We were to jump solo, and pull our own rip cords. But just in case we were too stunned to pull the cord, the parachutes were triggered to open at a certain point - hopefully before we hit the ground. We learned how to pull the toggles on the parachute so we could change directions during our fall, and avoid any obstacles between us and the ground. We also learned how to land without injury.
But what surprised (and scared) me the most was that we weren't going to simply jump out of the plane. We were instead going to lean out, grab a hold of a wing bar (see photo), and hang on until the jump instructor told us to let go. (Apparently this methodology minimizes the chances for flipping and any subsequent nasty leg/string entanglements.)
The 4 of us boarded the small plane with our jump instructor. We were to take the plunge in order of weight (from high to low). I was shaking in my jump suit.
Tim was the first to go. I leaned over to the jump instructor after Tim's jump and shouted, "Did his chute open?" He nodded.
Next came Ron. Again..."Did his chute open?" Then it was Janet. "Did her chute open?"
The flight instructor looked at me and pointed to the door. "Your turn".
I seriously thought about not going.

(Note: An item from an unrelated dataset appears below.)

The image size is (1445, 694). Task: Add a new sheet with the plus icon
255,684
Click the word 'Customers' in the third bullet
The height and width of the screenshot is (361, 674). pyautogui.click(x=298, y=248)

But I knew my friends would never let me live it down if I didn't take the jump. I made a quick sign of the cross and moved to the door.
I sat with my legs hanging out of the plane and reached out for the T-bar. I slid my butt off the edge of the doorway and dangled my shaking body from the bar.
The flight instructor yelled, "OK, let go!"
I shouted, "No"
He repeated, "Let go!"
I screamed, "I don't want to."
He got out his hammer and pounded my fists.
Not really. But somehow I let go.
I don't remember much after that. I recall how quiet it was as the plane flew away. And I started to cry. I completely forgot to pull the rip cord, but thankfully, it went off at the right time. I gently made my way to the ground and I landed as instructed, with no bodily harm. I kissed the ground.
The four of us went back to Bowling Green feeling quite brave. We headed straight to a t-shirt place to have our green "My Chute Opened" t-shirts made. And we wore them to happy hour. We were so proud.
That's the way I felt today when I wore my "My Chute Opened" t-shirt to Food Lion. It may have been my imagination, but I believe the other shoppers were looking at me in admiration.
Either that or they thought I was homeless.